What Your Bank Statement Reveals to Lenders
Applying for a mortgage includes providing the lender a substantial list of documentation related to your financial situation. You’ve likely seen the long list of documentation that mortgage shoppers are expected to provide along with their application. While tax returns and W-2s from your employer offer insight into your income, the credit report they obtain confirms your other outstanding debts and payment history.
However, one item likely to be on the list offers an even more detailed look into your money moves. Most lenders ask to see two to three months of your most recent bank statements. While it may be disconcerting to hand over something that can reveal your favorite restaurants or shops, knowing what the underwriters are looking for can reduce your apprehension.

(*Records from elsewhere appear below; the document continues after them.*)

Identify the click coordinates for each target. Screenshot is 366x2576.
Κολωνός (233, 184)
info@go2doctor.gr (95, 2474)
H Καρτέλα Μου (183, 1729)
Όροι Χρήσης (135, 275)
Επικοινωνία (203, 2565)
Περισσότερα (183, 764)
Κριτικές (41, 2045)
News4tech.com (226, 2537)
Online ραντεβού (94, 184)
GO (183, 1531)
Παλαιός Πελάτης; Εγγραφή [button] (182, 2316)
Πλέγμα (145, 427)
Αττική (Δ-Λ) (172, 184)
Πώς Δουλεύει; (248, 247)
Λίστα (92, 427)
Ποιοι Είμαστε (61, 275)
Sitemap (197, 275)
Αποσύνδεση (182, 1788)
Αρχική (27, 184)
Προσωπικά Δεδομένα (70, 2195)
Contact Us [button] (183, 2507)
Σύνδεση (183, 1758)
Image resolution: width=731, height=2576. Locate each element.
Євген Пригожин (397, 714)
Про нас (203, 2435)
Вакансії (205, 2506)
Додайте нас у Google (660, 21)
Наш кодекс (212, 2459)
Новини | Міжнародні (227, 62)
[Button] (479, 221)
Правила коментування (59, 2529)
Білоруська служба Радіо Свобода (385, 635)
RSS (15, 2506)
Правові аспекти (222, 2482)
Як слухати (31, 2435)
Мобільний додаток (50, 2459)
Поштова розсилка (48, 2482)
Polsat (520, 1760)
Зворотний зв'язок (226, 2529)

One of the ways a bank statement informs a lending decision is by disclosing your bad habits. But we’re not talking about too much take-out. Instead, they’ll be more interested in your ability to manage your day-to-day finances.

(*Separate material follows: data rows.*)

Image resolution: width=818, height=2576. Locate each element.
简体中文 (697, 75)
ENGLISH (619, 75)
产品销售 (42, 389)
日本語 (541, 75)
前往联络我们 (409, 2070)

A history of recent overdraft charges or checks that did not clear will be a big red flag that you’re not ready for the responsibility of a mortgage. Similarly, an average daily balance that struggles to stay in the black may prove to be tough to overcome if a mortgage will increase your monthly obligations. Since most lenders will also require some level of reserve funds to remain after closing, the glimpse into your checking and savings accounts confirms you meet those requirements as well.
Several months of bank statements will also demonstrate that you aren’t relying on anyone else to pay your bills. If the bank of mom and dad are making regular deposits to help you out, or your down payment came from somewhere other than your own savings efforts, the lender wants to know about it.

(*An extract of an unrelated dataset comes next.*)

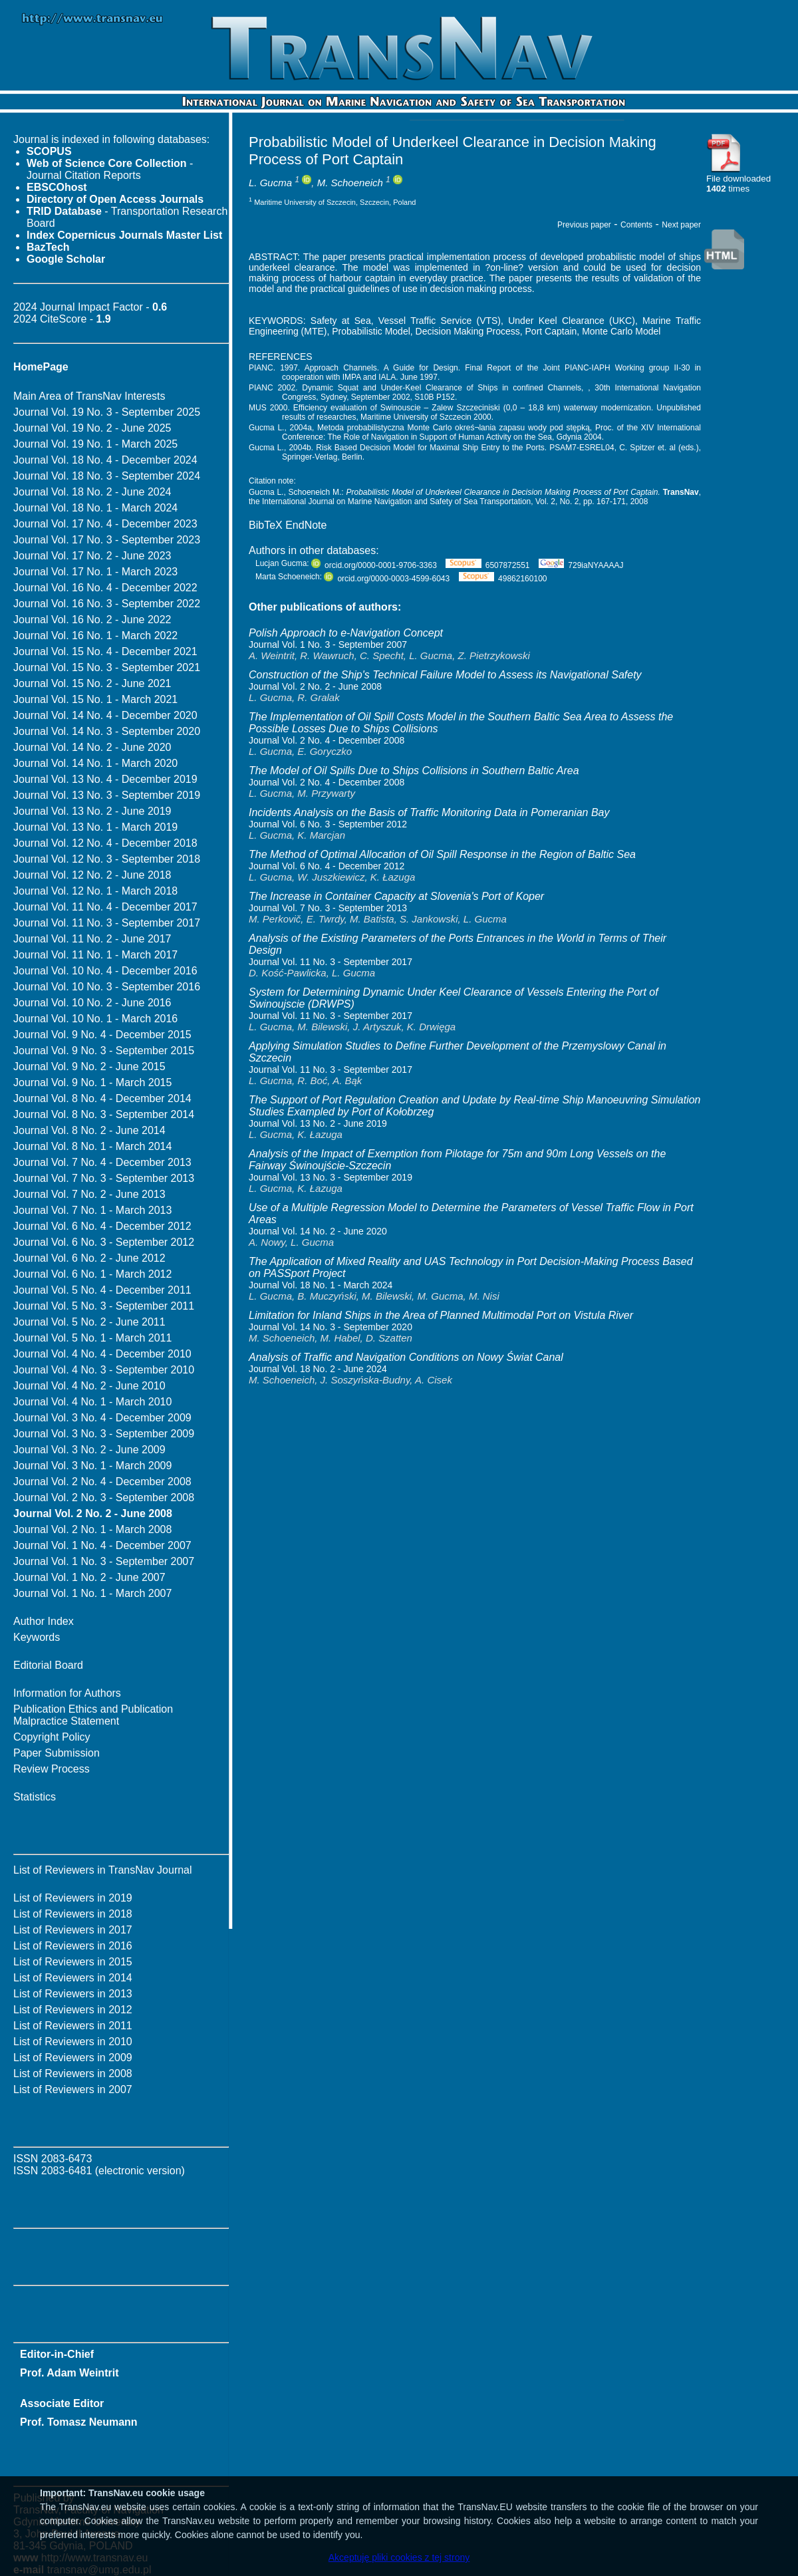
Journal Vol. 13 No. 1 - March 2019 (95, 827)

If your records show income or large deposits beyond what is reflected on the W-2 forms you provide, be prepared to explain. Many loan programs allow down payment assistance but require additional documentation from the gifter, ensuring that it won’t need to be repaid.
While your credit report will disclose most of your debt in detail, reviewing bank statements is an opportunity for underwriters to spot any additional obligations that might impact your borrowing power. If you have a personal loan you repay monthly, it will likely need to be calculated in your debt-to-income ratio, even if it does not appear on your credit report.
On the other hand, a history of consistent on-time payments to your utility providers, landlord, or other established entity will showcase your reliability and support your goal of buying a home.